Perago reads `.env` for local development. Real process environment variables take precedence over `.env`; `.env` only fills missing values.

```bash
CONDUCTOR_SERVER_URL=http://localhost:8080/api
CONDUCTOR_AUTH_KEY=...
CONDUCTOR_AUTH_SECRET=...

LAKECTL_SERVER_ENDPOINT_URL=http://localhost:8000
LAKECTL_CREDENTIALS_ACCESS_KEY_ID=...
LAKECTL_CREDENTIALS_SECRET_ACCESS_KEY=...

PERAGO_WORKSPACE_ROOT=/var/tmp/perago/workspaces
PERAGO_LOG_ROOT=/var/tmp/perago/logs
PERAGO_LOG_FILE_MAX_SIZE=100MB
PERAGO_LOG_RETENTION=30d
PERAGO_WORKER_ID_PREFIX=prodAFeaturesBuild
```

Runtime models and config validation use Pydantic. CLI commands use Typer. Runtime logs use loguru JSONL files with UTC+08:00 timestamps.

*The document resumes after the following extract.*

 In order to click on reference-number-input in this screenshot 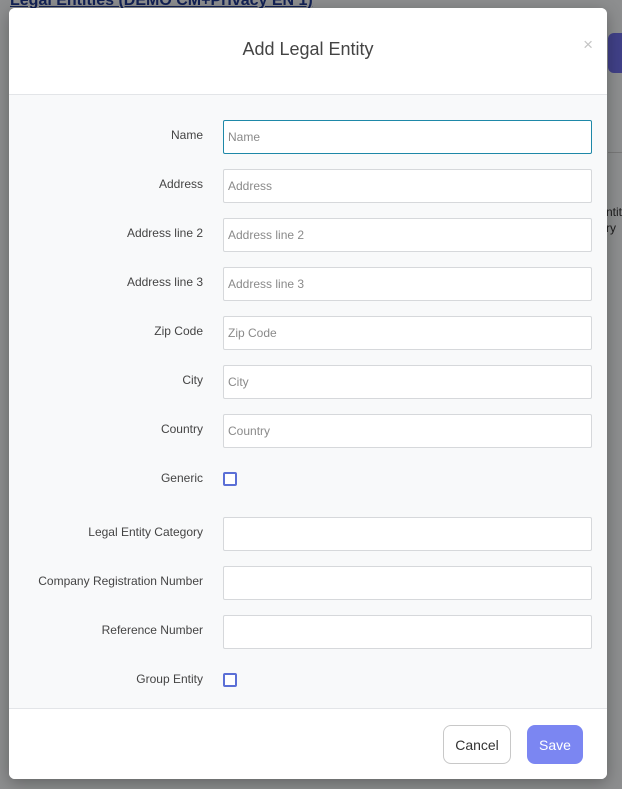, I will do `click(408, 632)`. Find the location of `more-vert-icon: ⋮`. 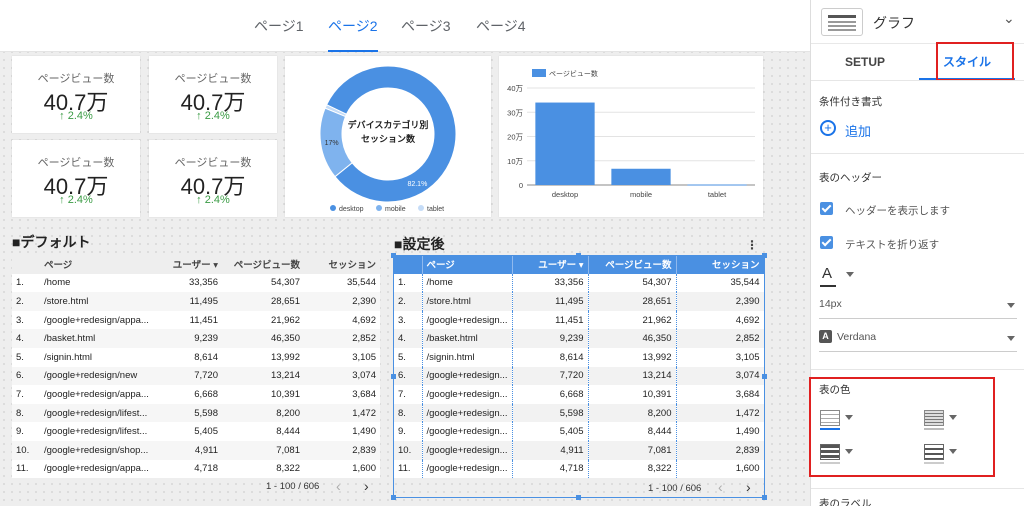

more-vert-icon: ⋮ is located at coordinates (752, 245).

Conductor and LakeFS connection environment variables are parsed into local runtime config and checked for incomplete credential groups. `perago check` still does not connect to either service.

## Workspace guardrails

Workspace guardrails are file-shape checks over the local workspace root exposed by `WorkspaceSpec(prefix=...)`.

- task authors declare guardrails only through `require_file`, `require_dir`, `require_glob`, and `forbid_glob`;
- the internal guardrail model is not part of the public task author API;
- pre guardrail failure returns `FAILED_WITH_TERMINAL_ERROR`;
- post guardrail failure returns retryable `FAILED`;
- guardrail paths are relative workspace paths;
- absolute paths, `..` segments, backslash-separated strings, and drive-qualified paths are rejected during module import and `perago check`;
- invalid guardrail declarations fail import validation and `perago check`.

## Workspace runtime

For workspace tasks, Perago downloads the input workspace ref, runs the function against an attempt-local workspace directory, publishes changes through a staging LakeFS branch, attempts local cleanup, and then reports the task result to Conductor.

Every Conductor Task Attempt gets its own local workspace directory under `PERAGO_WORKSPACE_ROOT`; workspaces are not reused across attempts, task workers, or worker processes.